[Stored records]
----------------
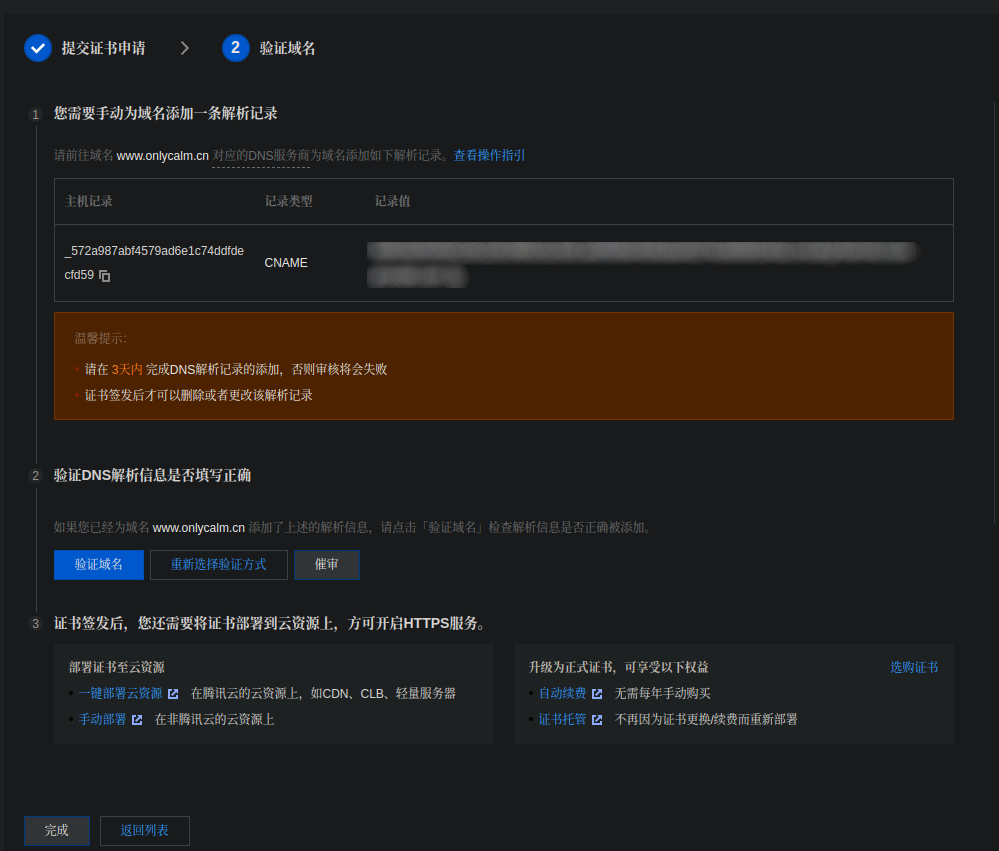Screen dimensions: 999x851
Task: Click the completed checkmark step icon
Action: [38, 48]
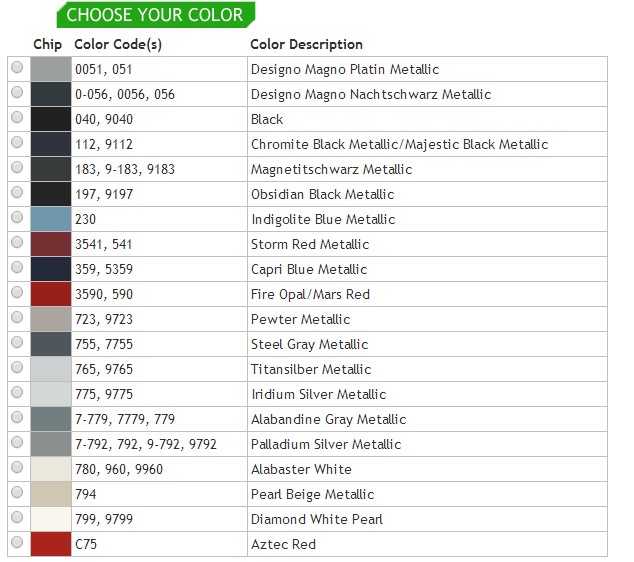Viewport: 634px width, 562px height.
Task: Click the Fire Opal/Mars Red color chip
Action: [x=50, y=294]
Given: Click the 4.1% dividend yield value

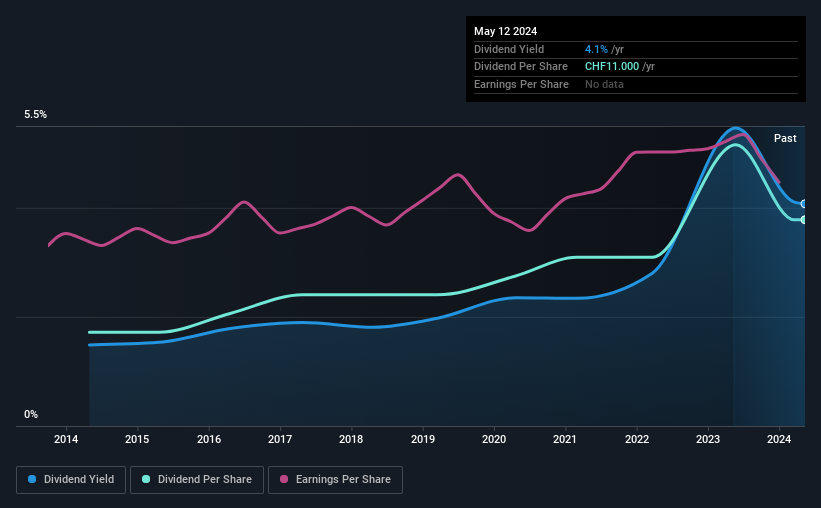Looking at the screenshot, I should pos(596,49).
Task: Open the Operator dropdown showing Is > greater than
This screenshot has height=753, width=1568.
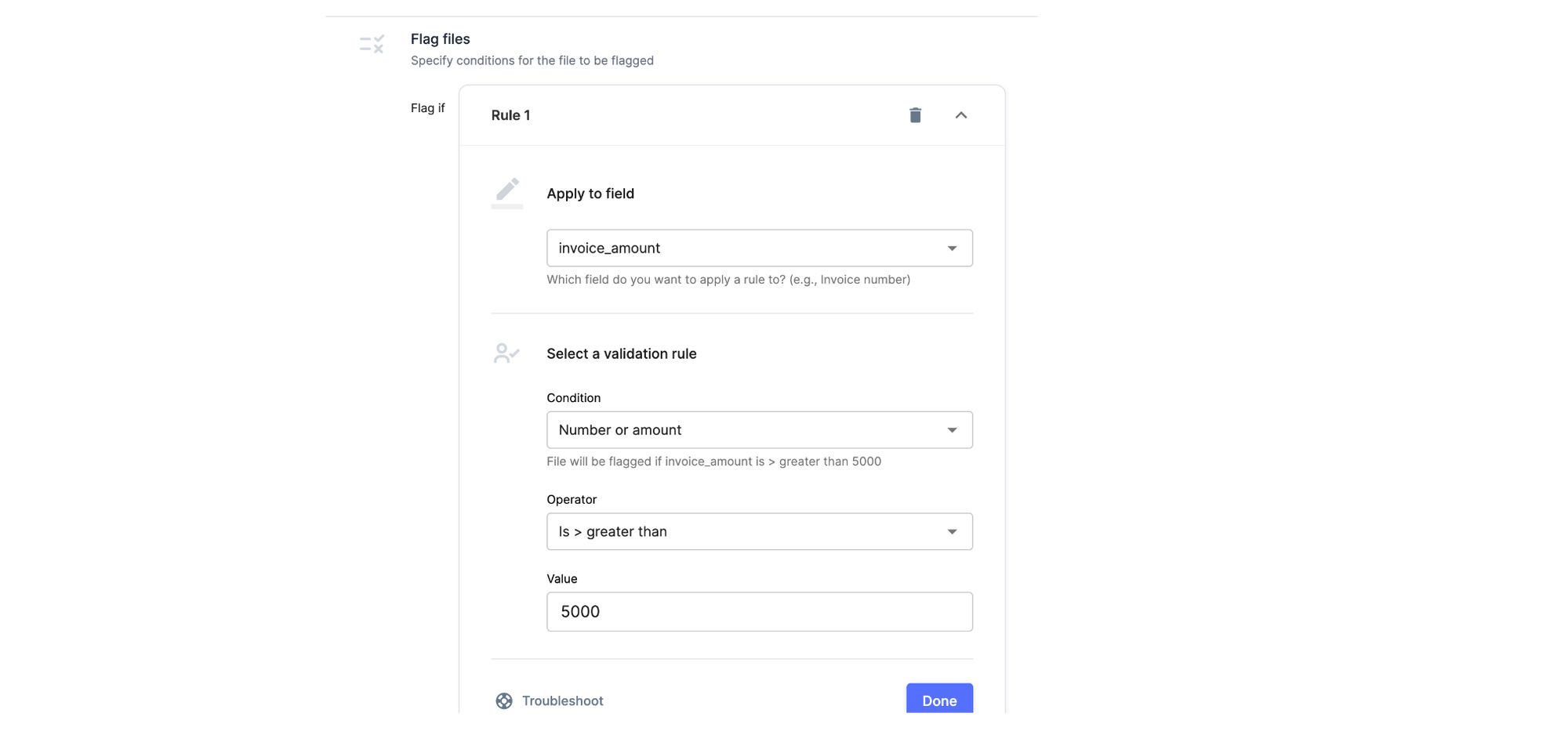Action: tap(745, 532)
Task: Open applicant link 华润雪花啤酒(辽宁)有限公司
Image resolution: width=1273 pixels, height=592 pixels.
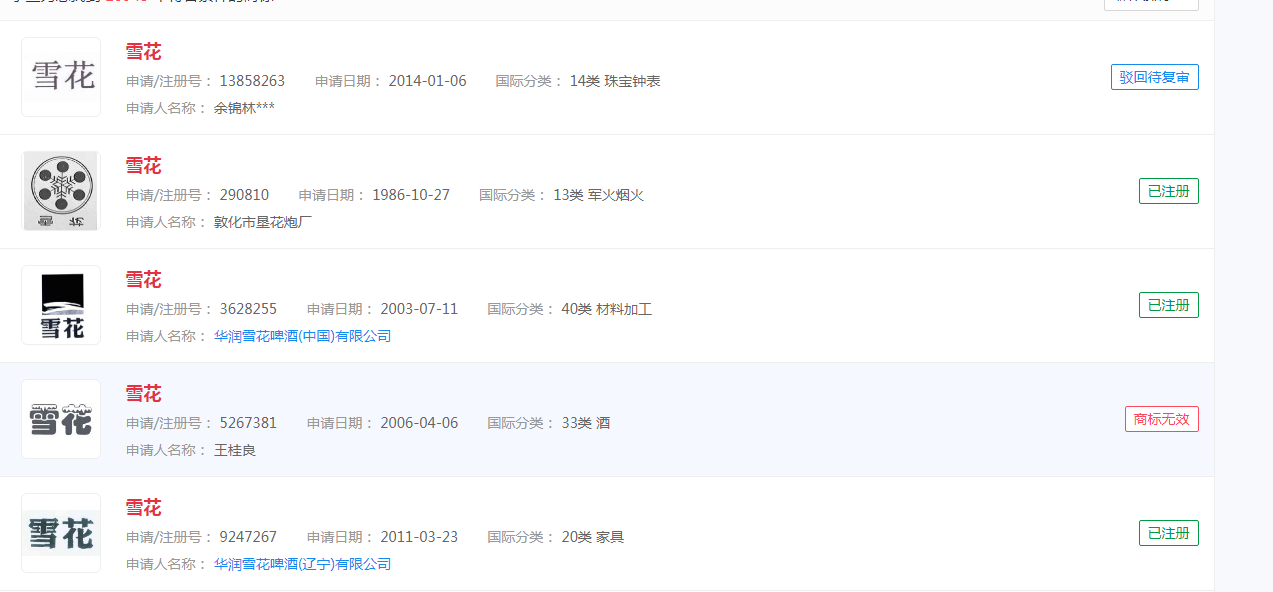Action: (302, 564)
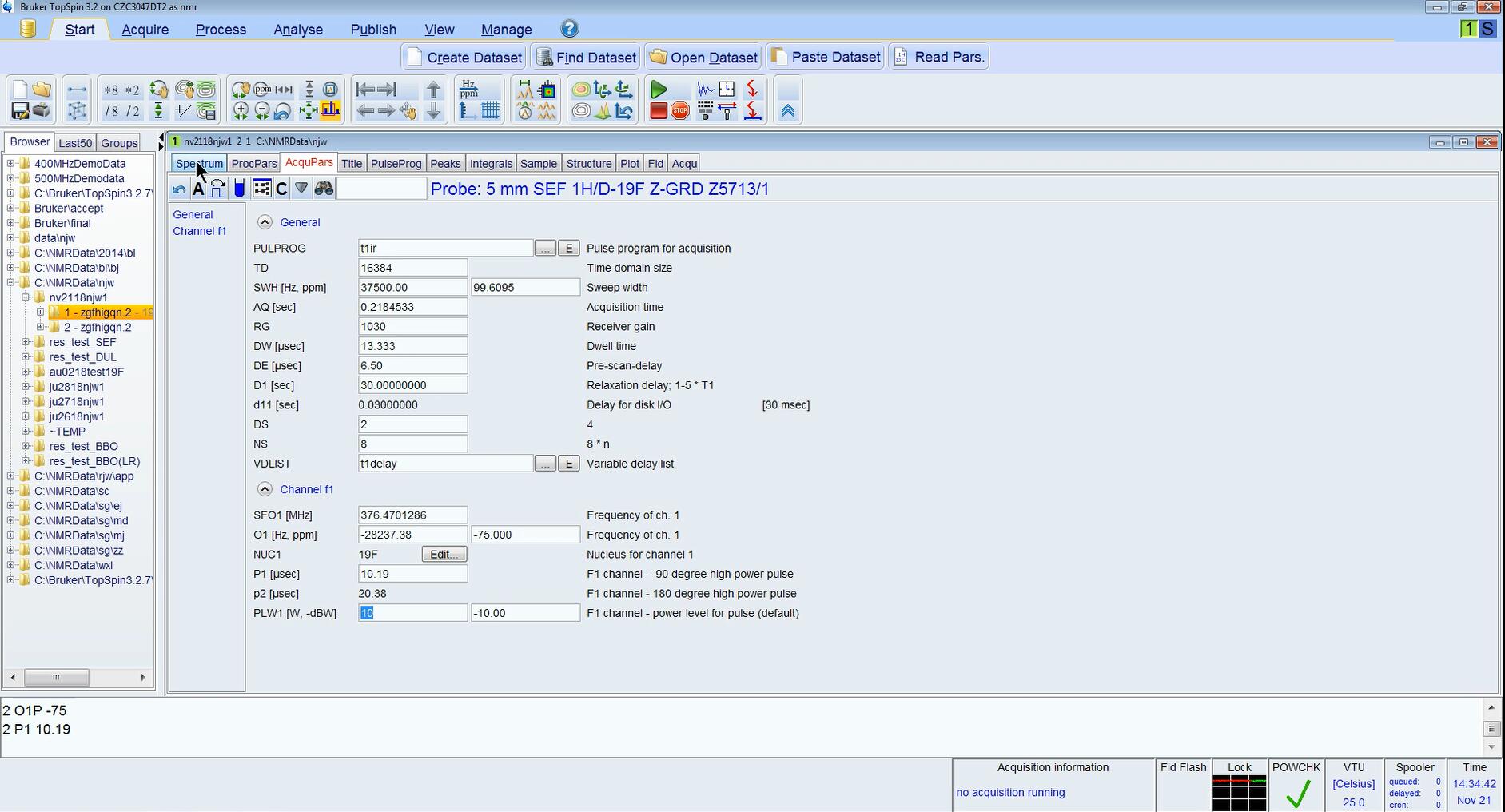1505x812 pixels.
Task: Click the binoculars search parameter icon
Action: pyautogui.click(x=324, y=189)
----------------
**Work to be completed**: Copy out each line of the records where the string "Open" appears.

**Expected answer**:
Task: Open the Operator dropdown showing Is > greater than
Task: Open applicant link 华润雪花啤酒(辽宁)有限公司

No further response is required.